# [PROVIDED RECORDS]
§ §

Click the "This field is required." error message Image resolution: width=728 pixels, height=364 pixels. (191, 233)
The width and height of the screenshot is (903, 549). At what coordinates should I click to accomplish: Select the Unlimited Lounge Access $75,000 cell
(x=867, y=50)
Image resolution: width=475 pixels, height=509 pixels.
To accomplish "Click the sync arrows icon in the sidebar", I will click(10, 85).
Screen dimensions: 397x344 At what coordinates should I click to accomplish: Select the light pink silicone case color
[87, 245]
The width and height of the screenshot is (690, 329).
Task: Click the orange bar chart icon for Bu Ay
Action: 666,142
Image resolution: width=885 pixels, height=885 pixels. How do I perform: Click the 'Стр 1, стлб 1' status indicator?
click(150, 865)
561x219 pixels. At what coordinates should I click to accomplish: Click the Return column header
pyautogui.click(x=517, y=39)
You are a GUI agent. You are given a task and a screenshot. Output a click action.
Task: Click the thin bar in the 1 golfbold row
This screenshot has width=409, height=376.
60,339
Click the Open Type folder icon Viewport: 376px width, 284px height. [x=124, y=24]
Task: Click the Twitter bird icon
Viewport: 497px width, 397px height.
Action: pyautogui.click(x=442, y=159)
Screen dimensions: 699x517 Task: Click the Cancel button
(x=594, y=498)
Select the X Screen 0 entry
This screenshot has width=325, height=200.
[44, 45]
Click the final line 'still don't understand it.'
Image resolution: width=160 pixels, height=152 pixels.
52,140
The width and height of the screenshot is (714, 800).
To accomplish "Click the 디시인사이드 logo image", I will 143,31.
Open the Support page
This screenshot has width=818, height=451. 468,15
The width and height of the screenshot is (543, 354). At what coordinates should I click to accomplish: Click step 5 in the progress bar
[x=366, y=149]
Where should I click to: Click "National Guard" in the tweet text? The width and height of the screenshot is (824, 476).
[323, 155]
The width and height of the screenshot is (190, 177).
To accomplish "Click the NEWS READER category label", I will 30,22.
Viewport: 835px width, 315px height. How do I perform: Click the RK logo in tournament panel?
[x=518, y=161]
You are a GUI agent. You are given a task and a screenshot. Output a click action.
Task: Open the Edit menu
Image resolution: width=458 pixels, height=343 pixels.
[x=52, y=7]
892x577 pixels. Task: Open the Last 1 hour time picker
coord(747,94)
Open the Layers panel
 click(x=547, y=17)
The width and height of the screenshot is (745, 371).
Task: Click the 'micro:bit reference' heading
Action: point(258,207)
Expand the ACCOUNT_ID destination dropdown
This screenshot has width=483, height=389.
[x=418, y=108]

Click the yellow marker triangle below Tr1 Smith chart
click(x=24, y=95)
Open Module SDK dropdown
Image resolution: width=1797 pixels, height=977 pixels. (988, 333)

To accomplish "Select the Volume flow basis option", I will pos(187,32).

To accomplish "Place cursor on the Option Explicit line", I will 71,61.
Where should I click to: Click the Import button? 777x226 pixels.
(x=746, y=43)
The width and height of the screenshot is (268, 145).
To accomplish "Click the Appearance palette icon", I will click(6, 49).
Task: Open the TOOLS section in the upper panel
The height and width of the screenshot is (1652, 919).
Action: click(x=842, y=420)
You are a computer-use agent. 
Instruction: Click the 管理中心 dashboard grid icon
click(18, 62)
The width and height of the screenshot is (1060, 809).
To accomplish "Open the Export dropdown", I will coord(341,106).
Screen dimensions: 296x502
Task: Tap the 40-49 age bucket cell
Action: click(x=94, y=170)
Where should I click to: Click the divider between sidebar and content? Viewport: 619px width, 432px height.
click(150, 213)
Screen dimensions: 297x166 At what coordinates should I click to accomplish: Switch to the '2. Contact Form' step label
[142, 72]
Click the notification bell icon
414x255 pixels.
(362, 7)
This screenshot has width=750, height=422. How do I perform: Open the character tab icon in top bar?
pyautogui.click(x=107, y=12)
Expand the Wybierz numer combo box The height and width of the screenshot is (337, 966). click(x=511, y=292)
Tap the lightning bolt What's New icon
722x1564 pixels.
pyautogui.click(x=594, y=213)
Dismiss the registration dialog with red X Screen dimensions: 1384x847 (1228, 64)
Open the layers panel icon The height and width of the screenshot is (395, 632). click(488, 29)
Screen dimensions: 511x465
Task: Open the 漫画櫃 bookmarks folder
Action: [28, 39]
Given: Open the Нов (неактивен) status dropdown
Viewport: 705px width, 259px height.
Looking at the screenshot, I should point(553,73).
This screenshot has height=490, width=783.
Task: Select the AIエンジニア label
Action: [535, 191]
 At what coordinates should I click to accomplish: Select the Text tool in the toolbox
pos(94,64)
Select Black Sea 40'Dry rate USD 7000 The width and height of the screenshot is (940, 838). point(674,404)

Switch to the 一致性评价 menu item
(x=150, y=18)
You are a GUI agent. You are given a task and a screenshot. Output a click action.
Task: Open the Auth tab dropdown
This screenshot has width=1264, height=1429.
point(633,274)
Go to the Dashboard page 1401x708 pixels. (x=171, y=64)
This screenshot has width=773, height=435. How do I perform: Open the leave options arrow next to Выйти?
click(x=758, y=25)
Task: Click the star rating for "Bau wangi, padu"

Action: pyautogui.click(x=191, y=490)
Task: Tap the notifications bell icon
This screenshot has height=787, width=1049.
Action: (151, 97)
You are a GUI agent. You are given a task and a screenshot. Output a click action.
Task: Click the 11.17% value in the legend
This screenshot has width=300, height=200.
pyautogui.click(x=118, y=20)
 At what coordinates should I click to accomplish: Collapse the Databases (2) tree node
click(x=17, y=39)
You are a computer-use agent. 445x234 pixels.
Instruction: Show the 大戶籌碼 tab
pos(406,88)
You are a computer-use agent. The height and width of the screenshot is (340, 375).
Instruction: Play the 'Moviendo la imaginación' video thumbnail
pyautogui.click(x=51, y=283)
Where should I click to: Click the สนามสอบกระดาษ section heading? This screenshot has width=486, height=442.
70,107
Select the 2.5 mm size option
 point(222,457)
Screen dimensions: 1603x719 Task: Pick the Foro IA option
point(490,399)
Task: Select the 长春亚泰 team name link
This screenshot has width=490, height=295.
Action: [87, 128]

§ §

# [TASK BRIEF]
The whole listing above should be output again exactly.

# [TASK RESULT]
Click the "This field is required." error message Image resolution: width=728 pixels, height=364 pixels. (191, 233)
The width and height of the screenshot is (903, 549). At what coordinates should I click to accomplish: Select the Unlimited Lounge Access $75,000 cell
(x=867, y=50)
Image resolution: width=475 pixels, height=509 pixels.
To accomplish "Click the sync arrows icon in the sidebar", I will click(10, 85).
Screen dimensions: 397x344 At what coordinates should I click to accomplish: Select the light pink silicone case color
[87, 245]
The width and height of the screenshot is (690, 329).
Task: Click the orange bar chart icon for Bu Ay
Action: 666,142
Image resolution: width=885 pixels, height=885 pixels. How do I perform: Click the 'Стр 1, стлб 1' status indicator?
click(150, 865)
561x219 pixels. At what coordinates should I click to accomplish: Click the Return column header
pyautogui.click(x=517, y=39)
You are a GUI agent. You are given a task and a screenshot. Output a click action.
Task: Click the thin bar in the 1 golfbold row
This screenshot has width=409, height=376.
60,339
Click the Open Type folder icon Viewport: 376px width, 284px height. [x=124, y=24]
Task: Click the Twitter bird icon
Viewport: 497px width, 397px height.
Action: pyautogui.click(x=442, y=159)
Screen dimensions: 699x517 Task: Click the Cancel button
(x=594, y=498)
Select the X Screen 0 entry
This screenshot has width=325, height=200.
[44, 45]
Click the final line 'still don't understand it.'
Image resolution: width=160 pixels, height=152 pixels.
52,140
The width and height of the screenshot is (714, 800).
To accomplish "Click the 디시인사이드 logo image", I will 143,31.
Open the Support page
This screenshot has width=818, height=451. 468,15
The width and height of the screenshot is (543, 354). At what coordinates should I click to accomplish: Click step 5 in the progress bar
[x=366, y=149]
Where should I click to: Click "National Guard" in the tweet text? The width and height of the screenshot is (824, 476).
[323, 155]
The width and height of the screenshot is (190, 177).
To accomplish "Click the NEWS READER category label", I will 30,22.
Viewport: 835px width, 315px height. How do I perform: Click the RK logo in tournament panel?
[x=518, y=161]
You are a GUI agent. You are given a task and a screenshot. Output a click action.
Task: Open the Edit menu
Image resolution: width=458 pixels, height=343 pixels.
[x=52, y=7]
892x577 pixels. Task: Open the Last 1 hour time picker
coord(747,94)
Open the Layers panel
 click(x=547, y=17)
The width and height of the screenshot is (745, 371).
Task: Click the 'micro:bit reference' heading
Action: point(258,207)
Expand the ACCOUNT_ID destination dropdown
This screenshot has width=483, height=389.
[x=418, y=108]

Click the yellow marker triangle below Tr1 Smith chart
click(x=24, y=95)
Open Module SDK dropdown
Image resolution: width=1797 pixels, height=977 pixels. (988, 333)

To accomplish "Select the Volume flow basis option", I will pos(187,32).

To accomplish "Place cursor on the Option Explicit line", I will 71,61.
Where should I click to: Click the Import button? 777x226 pixels.
(x=746, y=43)
The width and height of the screenshot is (268, 145).
To accomplish "Click the Appearance palette icon", I will click(6, 49).
Task: Open the TOOLS section in the upper panel
The height and width of the screenshot is (1652, 919).
Action: click(x=842, y=420)
You are a computer-use agent. 
Instruction: Click the 管理中心 dashboard grid icon
click(18, 62)
The width and height of the screenshot is (1060, 809).
To accomplish "Open the Export dropdown", I will coord(341,106).
Screen dimensions: 296x502
Task: Tap the 40-49 age bucket cell
Action: click(x=94, y=170)
Where should I click to: Click the divider between sidebar and content? Viewport: 619px width, 432px height.
click(150, 213)
Screen dimensions: 297x166 At what coordinates should I click to accomplish: Switch to the '2. Contact Form' step label
[142, 72]
Click the notification bell icon
414x255 pixels.
(362, 7)
This screenshot has width=750, height=422. How do I perform: Open the character tab icon in top bar?
pyautogui.click(x=107, y=12)
Expand the Wybierz numer combo box The height and width of the screenshot is (337, 966). click(x=511, y=292)
Tap the lightning bolt What's New icon
722x1564 pixels.
pyautogui.click(x=594, y=213)
Dismiss the registration dialog with red X Screen dimensions: 1384x847 (1228, 64)
Open the layers panel icon The height and width of the screenshot is (395, 632). click(488, 29)
Screen dimensions: 511x465
Task: Open the 漫画櫃 bookmarks folder
Action: [28, 39]
Given: Open the Нов (неактивен) status dropdown
Viewport: 705px width, 259px height.
Looking at the screenshot, I should point(553,73).
This screenshot has height=490, width=783.
Task: Select the AIエンジニア label
Action: [535, 191]
 At what coordinates should I click to accomplish: Select the Text tool in the toolbox
pos(94,64)
Select Black Sea 40'Dry rate USD 7000 The width and height of the screenshot is (940, 838). point(674,404)

Switch to the 一致性评价 menu item
(x=150, y=18)
You are a GUI agent. You are given a task and a screenshot. Output a click action.
Task: Open the Auth tab dropdown
This screenshot has width=1264, height=1429.
point(633,274)
Go to the Dashboard page 1401x708 pixels. (x=171, y=64)
This screenshot has width=773, height=435. How do I perform: Open the leave options arrow next to Выйти?
click(x=758, y=25)
Task: Click the star rating for "Bau wangi, padu"

Action: pyautogui.click(x=191, y=490)
Task: Tap the notifications bell icon
This screenshot has height=787, width=1049.
Action: (151, 97)
You are a GUI agent. You are given a task and a screenshot. Output a click action.
Task: Click the 11.17% value in the legend
This screenshot has width=300, height=200.
pyautogui.click(x=118, y=20)
 At what coordinates should I click to accomplish: Collapse the Databases (2) tree node
click(x=17, y=39)
You are a computer-use agent. 445x234 pixels.
Instruction: Show the 大戶籌碼 tab
pos(406,88)
You are a computer-use agent. The height and width of the screenshot is (340, 375).
Instruction: Play the 'Moviendo la imaginación' video thumbnail
pyautogui.click(x=51, y=283)
Where should I click to: Click the สนามสอบกระดาษ section heading? This screenshot has width=486, height=442.
70,107
Select the 2.5 mm size option
 point(222,457)
Screen dimensions: 1603x719 Task: Pick the Foro IA option
point(490,399)
Task: Select the 长春亚泰 team name link
This screenshot has width=490, height=295.
Action: [87, 128]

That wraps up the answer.